#### [Lo que se pide]
Vuelve a escribir sin cambios el material desde su comienzo hasta la línea que contiene "[1473, 445]", incluida esa línea.
==*==
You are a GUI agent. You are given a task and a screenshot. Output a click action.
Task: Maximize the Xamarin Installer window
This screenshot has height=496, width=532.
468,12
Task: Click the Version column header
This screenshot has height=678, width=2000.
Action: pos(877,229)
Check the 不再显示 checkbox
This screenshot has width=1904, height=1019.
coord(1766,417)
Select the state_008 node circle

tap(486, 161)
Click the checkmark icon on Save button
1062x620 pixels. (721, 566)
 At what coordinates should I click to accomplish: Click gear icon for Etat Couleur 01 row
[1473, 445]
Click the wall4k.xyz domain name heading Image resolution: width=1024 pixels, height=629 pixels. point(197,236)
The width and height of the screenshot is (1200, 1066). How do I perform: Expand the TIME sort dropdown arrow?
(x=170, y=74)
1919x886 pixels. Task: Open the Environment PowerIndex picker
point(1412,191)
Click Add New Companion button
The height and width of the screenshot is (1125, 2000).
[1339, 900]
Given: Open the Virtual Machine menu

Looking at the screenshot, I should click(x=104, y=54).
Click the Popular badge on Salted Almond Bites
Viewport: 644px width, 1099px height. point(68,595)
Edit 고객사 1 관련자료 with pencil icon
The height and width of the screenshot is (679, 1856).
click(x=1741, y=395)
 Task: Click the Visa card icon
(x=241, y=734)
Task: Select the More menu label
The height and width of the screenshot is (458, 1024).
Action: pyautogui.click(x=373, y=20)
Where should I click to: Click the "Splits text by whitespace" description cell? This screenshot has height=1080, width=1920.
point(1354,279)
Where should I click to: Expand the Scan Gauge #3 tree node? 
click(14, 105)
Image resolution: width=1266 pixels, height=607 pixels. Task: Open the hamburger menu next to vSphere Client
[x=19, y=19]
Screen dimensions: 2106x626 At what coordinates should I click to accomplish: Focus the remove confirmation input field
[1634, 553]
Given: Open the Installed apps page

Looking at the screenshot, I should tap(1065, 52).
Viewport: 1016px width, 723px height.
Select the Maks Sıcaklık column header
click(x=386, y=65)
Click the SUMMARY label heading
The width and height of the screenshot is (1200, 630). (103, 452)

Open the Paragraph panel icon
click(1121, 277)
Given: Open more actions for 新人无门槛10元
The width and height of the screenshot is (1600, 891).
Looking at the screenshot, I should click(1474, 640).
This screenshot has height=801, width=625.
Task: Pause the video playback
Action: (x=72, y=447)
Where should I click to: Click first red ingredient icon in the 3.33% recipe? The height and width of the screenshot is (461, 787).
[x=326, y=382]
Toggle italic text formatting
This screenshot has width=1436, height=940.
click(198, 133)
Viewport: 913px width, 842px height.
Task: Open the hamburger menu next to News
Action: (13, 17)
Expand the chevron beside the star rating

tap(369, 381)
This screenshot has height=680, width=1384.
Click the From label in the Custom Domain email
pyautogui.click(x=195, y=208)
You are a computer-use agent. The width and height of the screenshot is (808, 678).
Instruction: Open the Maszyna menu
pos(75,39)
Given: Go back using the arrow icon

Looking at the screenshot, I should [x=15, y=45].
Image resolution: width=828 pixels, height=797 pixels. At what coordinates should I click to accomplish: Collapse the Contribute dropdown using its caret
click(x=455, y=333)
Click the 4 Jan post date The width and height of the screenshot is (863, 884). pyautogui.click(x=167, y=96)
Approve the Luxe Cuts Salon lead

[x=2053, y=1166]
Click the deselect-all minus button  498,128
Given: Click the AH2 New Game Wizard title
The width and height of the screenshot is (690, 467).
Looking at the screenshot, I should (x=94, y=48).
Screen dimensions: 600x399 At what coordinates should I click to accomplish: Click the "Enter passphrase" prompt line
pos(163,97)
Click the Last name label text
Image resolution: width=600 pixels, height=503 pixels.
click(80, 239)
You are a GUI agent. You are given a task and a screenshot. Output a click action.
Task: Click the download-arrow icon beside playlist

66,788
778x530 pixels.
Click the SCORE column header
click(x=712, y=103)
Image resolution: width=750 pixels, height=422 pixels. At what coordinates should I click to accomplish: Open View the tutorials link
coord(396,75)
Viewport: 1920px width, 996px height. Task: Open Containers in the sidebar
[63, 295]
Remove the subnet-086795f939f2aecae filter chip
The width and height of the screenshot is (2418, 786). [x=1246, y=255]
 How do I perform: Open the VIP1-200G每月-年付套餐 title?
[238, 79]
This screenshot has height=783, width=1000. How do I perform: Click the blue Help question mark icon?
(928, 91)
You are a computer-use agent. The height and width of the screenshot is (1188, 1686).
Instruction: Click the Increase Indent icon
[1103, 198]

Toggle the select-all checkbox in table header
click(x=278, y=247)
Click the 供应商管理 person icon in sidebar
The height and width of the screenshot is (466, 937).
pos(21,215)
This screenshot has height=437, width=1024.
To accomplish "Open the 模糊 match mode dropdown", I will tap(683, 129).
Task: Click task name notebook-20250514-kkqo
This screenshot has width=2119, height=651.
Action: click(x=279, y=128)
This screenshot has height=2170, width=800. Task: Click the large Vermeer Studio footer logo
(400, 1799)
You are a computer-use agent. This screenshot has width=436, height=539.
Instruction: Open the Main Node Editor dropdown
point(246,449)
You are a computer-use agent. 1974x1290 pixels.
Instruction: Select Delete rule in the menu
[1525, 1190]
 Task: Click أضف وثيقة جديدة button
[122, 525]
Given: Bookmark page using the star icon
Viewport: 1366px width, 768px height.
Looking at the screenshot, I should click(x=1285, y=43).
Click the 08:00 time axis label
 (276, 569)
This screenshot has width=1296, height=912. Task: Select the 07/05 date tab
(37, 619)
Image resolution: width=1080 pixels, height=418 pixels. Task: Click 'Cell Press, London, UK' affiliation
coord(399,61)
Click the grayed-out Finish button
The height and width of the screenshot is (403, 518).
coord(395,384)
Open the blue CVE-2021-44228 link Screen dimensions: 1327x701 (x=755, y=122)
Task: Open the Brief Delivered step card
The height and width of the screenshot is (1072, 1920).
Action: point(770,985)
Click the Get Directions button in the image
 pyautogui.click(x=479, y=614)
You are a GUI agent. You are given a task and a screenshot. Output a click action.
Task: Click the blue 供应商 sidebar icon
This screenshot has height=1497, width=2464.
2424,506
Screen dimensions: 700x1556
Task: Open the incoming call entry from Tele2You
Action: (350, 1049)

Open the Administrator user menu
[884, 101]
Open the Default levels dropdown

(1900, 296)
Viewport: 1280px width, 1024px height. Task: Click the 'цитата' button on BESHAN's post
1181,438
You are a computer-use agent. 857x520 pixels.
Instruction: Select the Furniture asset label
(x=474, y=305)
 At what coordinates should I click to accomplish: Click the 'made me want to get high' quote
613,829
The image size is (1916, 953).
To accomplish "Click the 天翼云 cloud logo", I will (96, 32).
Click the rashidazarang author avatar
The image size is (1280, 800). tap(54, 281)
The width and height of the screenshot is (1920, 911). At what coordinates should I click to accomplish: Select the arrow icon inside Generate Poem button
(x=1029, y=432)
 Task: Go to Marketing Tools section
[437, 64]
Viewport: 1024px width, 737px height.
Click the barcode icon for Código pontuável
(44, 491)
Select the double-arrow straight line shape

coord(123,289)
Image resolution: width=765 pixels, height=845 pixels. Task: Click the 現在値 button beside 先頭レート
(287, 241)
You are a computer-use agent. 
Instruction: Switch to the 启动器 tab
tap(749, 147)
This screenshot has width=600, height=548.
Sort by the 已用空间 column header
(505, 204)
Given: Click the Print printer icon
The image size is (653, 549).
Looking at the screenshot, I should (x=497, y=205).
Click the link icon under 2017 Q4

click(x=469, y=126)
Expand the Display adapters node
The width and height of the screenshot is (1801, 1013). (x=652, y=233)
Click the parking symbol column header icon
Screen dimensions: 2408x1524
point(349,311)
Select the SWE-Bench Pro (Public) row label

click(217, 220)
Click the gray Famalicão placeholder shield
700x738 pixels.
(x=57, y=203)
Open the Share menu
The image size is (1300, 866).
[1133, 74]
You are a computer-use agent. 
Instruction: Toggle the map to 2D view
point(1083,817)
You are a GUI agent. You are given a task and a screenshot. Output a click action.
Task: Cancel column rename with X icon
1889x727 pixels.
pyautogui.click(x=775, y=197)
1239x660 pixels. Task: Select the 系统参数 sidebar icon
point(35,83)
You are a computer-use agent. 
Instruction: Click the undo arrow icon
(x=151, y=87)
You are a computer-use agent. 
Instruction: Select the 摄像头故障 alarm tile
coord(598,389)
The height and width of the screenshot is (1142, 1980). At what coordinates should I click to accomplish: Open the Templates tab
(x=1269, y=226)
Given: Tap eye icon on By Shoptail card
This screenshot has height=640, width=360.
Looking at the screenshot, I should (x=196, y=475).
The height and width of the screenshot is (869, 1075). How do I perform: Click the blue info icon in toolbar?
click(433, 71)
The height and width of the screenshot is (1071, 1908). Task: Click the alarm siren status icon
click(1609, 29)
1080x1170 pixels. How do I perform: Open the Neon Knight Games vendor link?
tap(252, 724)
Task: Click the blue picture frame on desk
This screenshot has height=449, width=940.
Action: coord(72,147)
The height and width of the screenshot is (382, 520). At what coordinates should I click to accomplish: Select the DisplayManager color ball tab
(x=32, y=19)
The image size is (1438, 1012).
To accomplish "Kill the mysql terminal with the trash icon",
==*==
#### [Tu respuesta]
You are a GUI agent. You are given a task and a screenshot. Output a click action.
Task: Maximize the Xamarin Installer window
This screenshot has height=496, width=532.
468,12
Task: Click the Version column header
This screenshot has height=678, width=2000.
Action: pos(877,229)
Check the 不再显示 checkbox
This screenshot has width=1904, height=1019.
coord(1766,417)
Select the state_008 node circle

tap(486, 161)
Click the checkmark icon on Save button
1062x620 pixels. (721, 566)
 At what coordinates should I click to accomplish: Click gear icon for Etat Couleur 01 row
[1473, 445]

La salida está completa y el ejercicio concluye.